The president of the Crime Reporters’ Association and former Daily Mirror crime correspondent Jeff Edwards has revealed how he was encouraged to bribe police officers for stories while working at the News of the World.
Edwards joined the tabloid in 1981 and was soon made crime correspondent, but toward the end of 1983 his news editor told him he was unhappy with his work because he was not producing enough stories.
This came shortly after the appointment of the NoW’s new editor Nicholas Lloyd, said Edwards, who put pressure on the news editor to ‘get results”.
In his written statement Edwards said: ‘I explained to him the job was difficult and his response was something to the effect that ‘we have plenty of money available, let your contacts in the police know that we will reward them for good information’.
‘I do not remember what I said in return but I remember being worried about both my job and what my boss was suggesting as I had never paid police officers before, and was worried about the legal and ethical issues involved.”

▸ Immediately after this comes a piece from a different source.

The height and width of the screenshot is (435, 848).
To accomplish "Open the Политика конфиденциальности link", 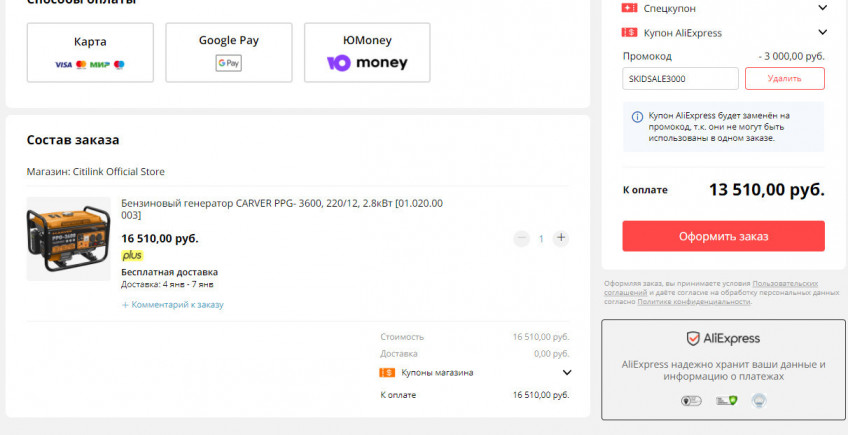I will coord(693,301).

He continued: ‘No more was said for about three or four weeks, but I did not offer bribes or rewards to any police contacts and clearly my performance was still not good enough because the news editor confronted me again.
‘He was angry and again said words to the effect that I should be paying police officers to induce them to pass on information.
‘I do remember that I became upset and said to him that I disapproved strongly of such methods and said something on the lines that I thought we were about exposing hypocrisy and corruption and yet here we were with him instructing me to bribe police officers.”
Edwards believes this was the ‘nail in his coffin”.
The news editor said words to the effect of ‘if you will not do my bidding I will find someone who will”, and the following week he was removed from the role of crime correspondent and returned to the main newsroom as a general reporter.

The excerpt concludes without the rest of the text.